Single Single Double currently features two flavours, namely Salty Waltz and Rusty Choco. Salty Waltz is a locally-inspired fusion of rolled oats, dried mulberries, coconut flakes, almonds, pumpkin seeds, palm sugar and Himalayan rock salt, toasted together for a crunchy treat. Rusty Choco is a combination of rolled oats, Belgian dark chocolate, raw honey, organic coconut oil, pumpkin seeds, almonds and coconut flakes.
Most importantly, Single Single Double’s granola products have no chemical preservatives, which are typically added to lengthen the time they can be stored. “Homemade granola will not last very long. At most, they last two to three weeks, while commercial granola stores for one to two years,” he says.
Singapore has just a handful of boutique granola brands, such as The Edible Co and BoxGreen. Single Single Double is also Muslim-owned, which means Aman’s products are suitable for Muslim consumers. Halal-certified, Muslim-owned food products are few and far between, which has given Aman the chance to target an increasingly health-conscious demographic in Singapore.
“I wanted to launch 50 packets at first. In the week of our launch, we sold more than 200 packets as people got to know of us through word-of-mouth. I was really touched by the positive response,” says Aman.
Making the granola at home on his own, Aman soon reached his production limits. “I had to limit the number [of sales]… I have customers [with] huge orders [who were] coming back for second and third orders.”
Singapore’s first Muslim-owned granola makers
Tired of his sedentary, desk-bound job, Aman gave up a lucrative career in the airline industry to pursue fitness full-time. In 2015 he set up 120 Fitness, a collective of fitness instructors that teaches group classes at events and community centres. The expansion into granola was a natural one because Aman has always wanted to encourage others to not only exercise but also eat well.
Aman maintains that the primary goal of Single Single Double is to get the Muslim community in Singapore fit and healthy. Among Singapore’s Malay population, who are predominantly Muslim, about half over 60 years of age are overweight – likely a result of their oil and sugar-rich (but very satisfying) diets. Aman wants to lead the way for them to adopt a healthier diet with Single Single Double.

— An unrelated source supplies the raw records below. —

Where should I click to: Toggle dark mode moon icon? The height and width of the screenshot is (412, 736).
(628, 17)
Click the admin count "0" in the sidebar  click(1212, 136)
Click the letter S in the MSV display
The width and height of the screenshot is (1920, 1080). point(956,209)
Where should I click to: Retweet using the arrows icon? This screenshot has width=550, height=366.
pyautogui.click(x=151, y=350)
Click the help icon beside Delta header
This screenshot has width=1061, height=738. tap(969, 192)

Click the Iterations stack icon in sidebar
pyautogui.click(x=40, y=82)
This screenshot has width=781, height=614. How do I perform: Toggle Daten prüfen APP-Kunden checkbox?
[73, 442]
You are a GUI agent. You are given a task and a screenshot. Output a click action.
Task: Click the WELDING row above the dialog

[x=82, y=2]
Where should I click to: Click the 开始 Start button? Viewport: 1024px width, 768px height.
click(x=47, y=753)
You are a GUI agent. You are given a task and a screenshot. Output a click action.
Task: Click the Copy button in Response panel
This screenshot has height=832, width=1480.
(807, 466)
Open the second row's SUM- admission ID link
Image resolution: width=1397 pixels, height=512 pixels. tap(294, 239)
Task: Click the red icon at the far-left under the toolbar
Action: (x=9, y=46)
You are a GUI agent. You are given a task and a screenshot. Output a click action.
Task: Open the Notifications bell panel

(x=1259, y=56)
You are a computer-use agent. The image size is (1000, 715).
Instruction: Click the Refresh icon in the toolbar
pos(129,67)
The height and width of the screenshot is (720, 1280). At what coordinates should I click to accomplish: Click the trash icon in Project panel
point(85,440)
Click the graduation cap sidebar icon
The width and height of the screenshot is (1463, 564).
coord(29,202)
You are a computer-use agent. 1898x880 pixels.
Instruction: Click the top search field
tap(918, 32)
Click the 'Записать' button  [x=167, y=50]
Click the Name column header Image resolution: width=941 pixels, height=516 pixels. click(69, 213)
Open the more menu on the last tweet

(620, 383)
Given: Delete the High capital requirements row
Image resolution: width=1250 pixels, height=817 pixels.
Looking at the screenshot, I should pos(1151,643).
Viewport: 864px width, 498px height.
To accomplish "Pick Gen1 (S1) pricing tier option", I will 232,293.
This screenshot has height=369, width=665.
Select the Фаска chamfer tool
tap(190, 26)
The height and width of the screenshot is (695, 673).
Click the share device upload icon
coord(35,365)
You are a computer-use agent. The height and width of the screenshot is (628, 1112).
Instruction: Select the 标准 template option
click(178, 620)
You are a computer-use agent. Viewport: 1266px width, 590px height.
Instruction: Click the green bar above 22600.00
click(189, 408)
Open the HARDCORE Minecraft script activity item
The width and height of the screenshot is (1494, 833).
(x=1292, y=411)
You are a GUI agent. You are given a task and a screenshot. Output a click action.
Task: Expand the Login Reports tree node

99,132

“Some of my Muslim brothers and sisters want to take the leap into healthy eating, but are intimidated by the non-Halal options out there. But my group of clients come from different backgrounds, including non-Muslims,” he says.
Retailing at SG$12.50 for 250 grams, Single Single Double’s granola costs more than an average breakfast at the hawker centre. By Aman’s estimate, a single packet comprises two-to-three breakfast servings, less so if the granola is eaten as a snack. While it is not meant to replace other breakfast foods completely, Aman’s granola is intended to show people new to clean and wholesome eating that it can be enjoyable.
“When I first started dieting and exercising, I was losing a lot of weight but I was undernourished. I went through a crash diet and I was training every day. My diet was not the best. My lowest weight was 60kg and it wasn’t the healthiest weight either,” he recalls.
These days, he makes more educated dietary choices. “I started reading and Googling what I should be eating. Weight loss became a longer process but it didn’t damage my body,” he says.
Aman is open to expanding Single Single Double’s product range to include other on-the-go bites for busy people. While he does not have an e-commerce store, he retails his granola over social media and through food fairs frequented by the Malay-Muslim populace, such as So Gelam.
He hopes that his tasty granola and his personal story of weight loss will inspire others to adopt a more active and clean-living way of life. This time, with a more holistic outlook towards their well-being and eating habits. Weight loss is a personal journey, he says.
“You don’t have to exercise everyday and eat clean all the time,” says Aman. “As long as you enjoy the exercise, do it regularly, and eat anything you want but in small portions, you can lead a healthy lifestyle too.”